Dans les pas de l’Ours, Une traversée solitaire de l’Alaska sauvage, Émeric Fisset

 " Je ne marche pas devant quelqu'un, auquel cas je me sentirais pressé; ni derrière, auquel cas je me sentirais confiné. A mon rythme, je fraie ma voie. En réalité, je marche au-devant. Au-devant de nouvelles émotions, de nouvelles rencontres."

Lorsqu’il quitte Barrow, point le plus septentrional des États-Unis, Émeric Fisset n’a qu’une idée en tête : traverser l’Alaska du nord au sud. Hors de toute piste humaine, il s’apprête à franchir 3 500 kilomètres de marécages, de forêts et de montagnes, à pied, à la rame et à skis. Chargé par un ours, encerclé par des loups, menacé par l’embâcle, il affronte la rude nature boréale et parvient à Cold Bay, sur l’océan Pacifique, après dix mois d’efforts marqués par la faim, le froid et la solitude. Les villages isolés, aux prises avec la nuit hivernale ou animés par le renouveau estival, lui révèlent une population mêlée d’Inuit, d’Indiens, d’Aléoutes et de Blancs, qui s’adonne à la chasse et à la pêche et perpétue l’esprit alaskan.
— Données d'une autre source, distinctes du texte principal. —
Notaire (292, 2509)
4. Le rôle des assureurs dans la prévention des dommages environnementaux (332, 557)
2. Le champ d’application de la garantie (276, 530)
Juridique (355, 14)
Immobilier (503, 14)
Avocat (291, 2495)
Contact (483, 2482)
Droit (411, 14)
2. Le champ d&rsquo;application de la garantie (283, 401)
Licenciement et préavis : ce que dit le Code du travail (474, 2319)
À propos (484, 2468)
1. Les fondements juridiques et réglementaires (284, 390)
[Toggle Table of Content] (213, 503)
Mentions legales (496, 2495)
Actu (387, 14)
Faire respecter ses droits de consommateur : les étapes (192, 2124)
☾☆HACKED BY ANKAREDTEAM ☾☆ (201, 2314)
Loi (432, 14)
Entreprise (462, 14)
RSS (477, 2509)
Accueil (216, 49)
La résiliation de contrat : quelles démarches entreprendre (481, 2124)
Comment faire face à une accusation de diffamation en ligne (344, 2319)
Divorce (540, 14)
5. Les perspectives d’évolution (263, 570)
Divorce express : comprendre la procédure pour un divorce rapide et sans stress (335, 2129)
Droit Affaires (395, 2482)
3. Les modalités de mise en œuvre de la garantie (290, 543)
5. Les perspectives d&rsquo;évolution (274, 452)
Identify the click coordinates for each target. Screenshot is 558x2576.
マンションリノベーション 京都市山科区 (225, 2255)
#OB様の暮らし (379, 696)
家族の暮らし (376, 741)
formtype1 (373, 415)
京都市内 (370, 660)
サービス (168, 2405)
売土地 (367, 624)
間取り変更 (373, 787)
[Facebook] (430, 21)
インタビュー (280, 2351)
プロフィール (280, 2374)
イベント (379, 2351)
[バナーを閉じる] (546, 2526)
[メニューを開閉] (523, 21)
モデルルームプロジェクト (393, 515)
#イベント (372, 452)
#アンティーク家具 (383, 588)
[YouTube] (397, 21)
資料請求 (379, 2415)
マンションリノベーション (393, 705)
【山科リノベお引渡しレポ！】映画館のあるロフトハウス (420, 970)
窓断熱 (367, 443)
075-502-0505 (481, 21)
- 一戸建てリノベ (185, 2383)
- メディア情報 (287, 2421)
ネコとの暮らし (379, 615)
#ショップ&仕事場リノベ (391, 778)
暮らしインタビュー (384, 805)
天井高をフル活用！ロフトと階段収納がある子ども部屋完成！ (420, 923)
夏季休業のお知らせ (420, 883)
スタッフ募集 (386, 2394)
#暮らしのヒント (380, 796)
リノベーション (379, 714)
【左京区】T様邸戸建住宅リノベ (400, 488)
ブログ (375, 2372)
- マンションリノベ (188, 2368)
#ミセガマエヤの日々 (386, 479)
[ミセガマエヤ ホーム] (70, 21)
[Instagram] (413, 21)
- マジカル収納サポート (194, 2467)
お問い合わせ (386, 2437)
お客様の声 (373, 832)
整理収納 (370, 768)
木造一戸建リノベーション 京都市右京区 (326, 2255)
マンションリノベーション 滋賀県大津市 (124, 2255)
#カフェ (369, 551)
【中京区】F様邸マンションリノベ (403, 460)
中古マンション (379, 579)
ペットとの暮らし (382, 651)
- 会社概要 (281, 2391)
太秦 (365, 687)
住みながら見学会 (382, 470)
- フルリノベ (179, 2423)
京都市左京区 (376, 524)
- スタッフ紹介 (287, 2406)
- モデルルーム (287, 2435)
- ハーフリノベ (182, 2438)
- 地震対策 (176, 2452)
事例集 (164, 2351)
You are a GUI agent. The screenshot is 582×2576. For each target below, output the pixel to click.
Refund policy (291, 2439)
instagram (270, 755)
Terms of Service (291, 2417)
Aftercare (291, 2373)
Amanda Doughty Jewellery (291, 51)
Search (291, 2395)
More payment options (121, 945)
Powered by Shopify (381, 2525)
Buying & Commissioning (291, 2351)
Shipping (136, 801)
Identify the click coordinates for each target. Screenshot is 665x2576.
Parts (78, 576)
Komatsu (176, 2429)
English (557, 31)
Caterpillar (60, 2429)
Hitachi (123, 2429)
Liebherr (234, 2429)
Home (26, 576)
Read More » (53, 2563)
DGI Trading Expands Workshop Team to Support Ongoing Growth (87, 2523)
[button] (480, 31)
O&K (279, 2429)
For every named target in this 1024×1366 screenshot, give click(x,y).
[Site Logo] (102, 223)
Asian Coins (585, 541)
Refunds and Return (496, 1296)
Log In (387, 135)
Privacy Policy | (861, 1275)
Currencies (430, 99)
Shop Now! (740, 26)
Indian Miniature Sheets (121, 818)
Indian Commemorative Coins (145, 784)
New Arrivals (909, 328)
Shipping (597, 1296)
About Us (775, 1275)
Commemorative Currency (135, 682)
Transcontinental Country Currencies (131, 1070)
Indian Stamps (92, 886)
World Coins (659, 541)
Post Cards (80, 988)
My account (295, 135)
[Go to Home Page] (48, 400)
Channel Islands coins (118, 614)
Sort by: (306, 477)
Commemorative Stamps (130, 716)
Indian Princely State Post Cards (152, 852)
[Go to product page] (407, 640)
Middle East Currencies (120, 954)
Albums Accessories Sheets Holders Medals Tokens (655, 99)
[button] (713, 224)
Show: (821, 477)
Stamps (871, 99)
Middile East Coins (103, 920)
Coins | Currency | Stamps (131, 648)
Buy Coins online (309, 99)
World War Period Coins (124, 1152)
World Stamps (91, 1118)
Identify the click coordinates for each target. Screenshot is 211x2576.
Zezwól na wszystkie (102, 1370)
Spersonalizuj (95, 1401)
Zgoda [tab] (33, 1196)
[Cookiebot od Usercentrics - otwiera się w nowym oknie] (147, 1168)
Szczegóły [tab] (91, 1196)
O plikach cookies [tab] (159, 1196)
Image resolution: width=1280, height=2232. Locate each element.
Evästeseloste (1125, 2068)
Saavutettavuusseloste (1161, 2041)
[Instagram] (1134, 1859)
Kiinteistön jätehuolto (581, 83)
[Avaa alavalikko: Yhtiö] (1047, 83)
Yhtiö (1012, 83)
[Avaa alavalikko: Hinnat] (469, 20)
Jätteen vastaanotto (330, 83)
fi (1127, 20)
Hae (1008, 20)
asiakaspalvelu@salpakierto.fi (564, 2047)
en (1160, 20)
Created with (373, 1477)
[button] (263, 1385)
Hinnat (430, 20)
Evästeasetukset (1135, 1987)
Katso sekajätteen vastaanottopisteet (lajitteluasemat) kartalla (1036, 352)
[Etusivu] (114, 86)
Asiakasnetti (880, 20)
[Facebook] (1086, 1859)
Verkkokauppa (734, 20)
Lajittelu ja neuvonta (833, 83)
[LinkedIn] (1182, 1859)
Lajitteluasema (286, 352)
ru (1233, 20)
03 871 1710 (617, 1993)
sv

Une aventure engagée au cœur de la « Dernière Frontière » américaine.







20€90

Kamtchatka, Au paradis des ours et des volcans, Julie Boch & Émeric Fisset


Péninsule volcanique de l’Extrême-Orient russe, sanctuaire des ours bruns, dernier territoire exploré de la Sibérie, le Kamtchatka est aujourd’hui encore un paradis sauvage pour le marcheur, quand sa végétation inextricable ne le mène pas en enfer. Renouant avec l’esprit des pionniers cosaques, Julie Boch et Émeric Fisset ont traversé à pied sa chaîne orientale, succession de volcans actifs où jaillissent les geysers et les sources chaudes, sa chaîne occidentale, couverte de taïga et sillonnée de rivières impétueuses, où vivent les derniers nomades autochtones, enfin sa partie méridionale, jusqu’au cap oublié qui fait face aux îles Kouriles. Au souffle du récit d’aventure dans une nature quasi vierge hantée par les bêtes sauvages se mêle l’émotion des rencontres avec les pêcheurs de la mer de Béring, les géologues en mission et les éleveurs de rennes, ainsi que l’écho des découvreurs, de Béring à Kracheninnikov, sans oublier le comte de Lapérouse.



Magnifique préface de Sylvain Tesson, 20€90


Siberia, En canoë du lac Baïkal à l’océan Glacial Arctique, Philippe Sauve

Cinq mois durant, seul à bord d’un rudimentaire canoë en toile, Philippe Sauve traverse la Sibérie sur son deuxième plus long fleuve, la Lena. Depuis la chaîne du Baïkal jusqu’aux rivages de l’océan Glacial arctique, il parcourt ainsi 3 800 kilomètres à la force des bras. Il fait le gros dos sous l’orage estival, endure la morsure des insectes au bivouac sous les mélèzes ou les bouleaux, fraternise avec les habitants évenks ou iakoutes des hameaux isolés puis reprend goût à la solitude, extrême dans ces régions reculées, après la rencontre avec des brigands. Au cœur de la majestueuse taïga russe, qui se dévoile au fil de l’eau, ou sur la toundra qui borde les monts de Verkhoïansk, la nature s’offre au voyageur, le défie ou bien l’épuise. Mais gardant le Nord pour horizon, Philippe Sauve pagaye sans faiblir jusqu’aux rivages déserts et ventés de la mer des Laptev, qu’il atteint au seuil de l’hiver, étanchant pour un temps sa soif de liberté.